I've long wondered about the seeming vacillation of Gideon toward God with reference to the fleece. Think about the symbols at hand should you decide to wait on the Lord for an answer. How could He speak to you? Well, for one, Gideon asks God "If Thou wilt save Israel by my hand, as Thou hast said." (verse 36, emphasis) We always have His word. And His Word only and ever points back to Him. We have the inner witness of the Holy Spirit and also prayer. But when looking for an answer symbolic, further elucidation might be required to really know we're really doing what He wants. And what about this? What if we know it's what He wants us to do but aren't sure He'll back us once we step out? There's that. So Gideon asks twice in as many days. He, much like the inverse dichotomy of his two names, I think, tries one way and then the other. God will have his day. But first Gideon asked for the fleece to be soaked with dew (which it was the next morning) and then he asks the opposite (again, he gets his answer). And the next morning he has the confidence to rally his men to fight.

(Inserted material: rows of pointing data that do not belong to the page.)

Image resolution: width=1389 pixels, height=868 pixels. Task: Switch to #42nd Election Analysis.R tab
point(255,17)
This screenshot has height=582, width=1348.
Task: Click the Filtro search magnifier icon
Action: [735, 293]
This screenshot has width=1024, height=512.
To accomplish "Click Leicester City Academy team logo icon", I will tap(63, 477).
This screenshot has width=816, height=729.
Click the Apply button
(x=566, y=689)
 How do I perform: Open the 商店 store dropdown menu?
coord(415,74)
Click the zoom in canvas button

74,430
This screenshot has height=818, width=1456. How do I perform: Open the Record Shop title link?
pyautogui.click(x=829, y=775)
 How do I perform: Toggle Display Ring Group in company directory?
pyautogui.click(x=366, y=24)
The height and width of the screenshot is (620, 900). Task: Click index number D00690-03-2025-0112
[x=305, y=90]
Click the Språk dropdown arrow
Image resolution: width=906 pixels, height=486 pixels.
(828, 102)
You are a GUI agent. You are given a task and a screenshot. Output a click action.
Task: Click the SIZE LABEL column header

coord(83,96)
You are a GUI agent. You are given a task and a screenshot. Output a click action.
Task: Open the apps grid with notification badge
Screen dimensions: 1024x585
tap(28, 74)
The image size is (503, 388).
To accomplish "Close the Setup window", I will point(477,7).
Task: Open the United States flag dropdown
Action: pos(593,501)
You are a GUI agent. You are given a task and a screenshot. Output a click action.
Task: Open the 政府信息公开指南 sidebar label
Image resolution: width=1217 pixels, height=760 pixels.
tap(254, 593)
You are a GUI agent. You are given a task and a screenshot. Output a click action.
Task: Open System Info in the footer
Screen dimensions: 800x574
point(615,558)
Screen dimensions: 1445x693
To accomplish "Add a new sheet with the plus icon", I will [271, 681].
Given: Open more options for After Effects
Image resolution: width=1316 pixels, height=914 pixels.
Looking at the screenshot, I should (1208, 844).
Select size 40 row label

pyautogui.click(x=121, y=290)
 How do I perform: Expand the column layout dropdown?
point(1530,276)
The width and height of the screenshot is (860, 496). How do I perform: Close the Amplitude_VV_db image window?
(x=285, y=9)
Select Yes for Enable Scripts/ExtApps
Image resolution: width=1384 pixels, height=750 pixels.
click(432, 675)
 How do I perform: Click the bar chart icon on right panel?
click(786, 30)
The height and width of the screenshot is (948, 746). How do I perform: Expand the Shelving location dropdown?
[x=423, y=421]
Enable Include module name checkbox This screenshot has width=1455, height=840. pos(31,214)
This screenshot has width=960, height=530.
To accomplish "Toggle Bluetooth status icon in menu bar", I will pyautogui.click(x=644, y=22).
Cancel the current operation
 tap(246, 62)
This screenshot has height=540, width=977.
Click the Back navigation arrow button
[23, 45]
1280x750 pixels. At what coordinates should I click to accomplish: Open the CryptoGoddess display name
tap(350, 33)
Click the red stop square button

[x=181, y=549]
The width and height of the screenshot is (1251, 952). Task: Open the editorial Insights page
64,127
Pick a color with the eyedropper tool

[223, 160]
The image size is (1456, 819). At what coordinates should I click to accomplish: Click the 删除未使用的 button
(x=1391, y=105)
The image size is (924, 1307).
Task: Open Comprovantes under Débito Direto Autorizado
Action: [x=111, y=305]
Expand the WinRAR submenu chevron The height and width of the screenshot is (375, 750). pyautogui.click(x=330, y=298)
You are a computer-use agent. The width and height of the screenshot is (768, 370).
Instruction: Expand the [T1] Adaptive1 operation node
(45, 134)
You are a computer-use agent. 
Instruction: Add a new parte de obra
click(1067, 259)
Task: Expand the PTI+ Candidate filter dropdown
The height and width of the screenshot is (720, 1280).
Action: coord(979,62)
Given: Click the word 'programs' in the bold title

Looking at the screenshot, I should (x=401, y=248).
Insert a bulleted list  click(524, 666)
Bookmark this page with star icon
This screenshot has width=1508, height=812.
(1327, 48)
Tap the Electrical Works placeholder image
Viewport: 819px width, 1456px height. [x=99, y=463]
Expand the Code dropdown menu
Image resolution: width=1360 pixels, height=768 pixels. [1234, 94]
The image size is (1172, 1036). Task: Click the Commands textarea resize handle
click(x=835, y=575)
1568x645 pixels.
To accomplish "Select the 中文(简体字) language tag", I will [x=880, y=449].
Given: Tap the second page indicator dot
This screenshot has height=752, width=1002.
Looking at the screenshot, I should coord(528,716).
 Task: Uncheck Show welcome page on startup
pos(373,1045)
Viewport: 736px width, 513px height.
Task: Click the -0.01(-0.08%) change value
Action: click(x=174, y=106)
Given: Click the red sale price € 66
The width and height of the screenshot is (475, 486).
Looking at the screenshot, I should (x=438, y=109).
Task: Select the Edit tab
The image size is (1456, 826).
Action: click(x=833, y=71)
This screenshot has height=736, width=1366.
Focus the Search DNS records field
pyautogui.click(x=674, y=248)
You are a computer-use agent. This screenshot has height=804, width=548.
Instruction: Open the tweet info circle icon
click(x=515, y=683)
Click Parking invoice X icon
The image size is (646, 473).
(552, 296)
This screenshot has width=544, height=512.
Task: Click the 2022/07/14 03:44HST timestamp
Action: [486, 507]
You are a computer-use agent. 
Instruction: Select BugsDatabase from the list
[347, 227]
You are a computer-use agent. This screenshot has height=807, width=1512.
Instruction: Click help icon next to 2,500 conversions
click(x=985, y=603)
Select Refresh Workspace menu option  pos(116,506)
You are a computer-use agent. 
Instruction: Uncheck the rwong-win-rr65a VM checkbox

"...prove me now herewith..." (Malachi 3:10)

I don't really know what else to say except that, for real hard decisions, the ones that come around once every so often and that also have the potential to both derail or else vault you higher, take all the means with which you listen to God and play them up. Look for the wet fleece as well as the dry. Search the Word. Listen for the Holy Spirit to speak to your heart and validate every other means of communication. Ask Jesus to lead and guide you. He won't let you down.

"Beloved, believe not every spirit, but try the spirits whether they are of God..." (1 John 4:1a)

In closing, after being criticized by "the men of Ephraim" (Judges 8:1) for going to battle without them, Gideon says this: "What have I done now in comparison of you? Is not the gleaning of the grapes of Ephraim (which means double fruit) better than the vintage of Abiezer?" (8:2) It then says in the next verse, after he details some of the victories of Ephraim, that "their anger was abated toward him, when he had said that." If you've waited on God, that which He'll do for you will be tested from within and without and held under the exacting scrutiny of His Word and His Spirit. In other words, you can't lose.

"A little that a righteous man hath is better than the riches of many wicked." (Psalm 37:16)

And in somewhat of a postscript, should you be hard-pressed to choose between the Ducks and the Beavers, you could identify yourself as a "Platypus". Nothing wrong with bein' a monotreme for its own sake. If that's where it's at for you, provided you even like sports in the first place, then more power to you.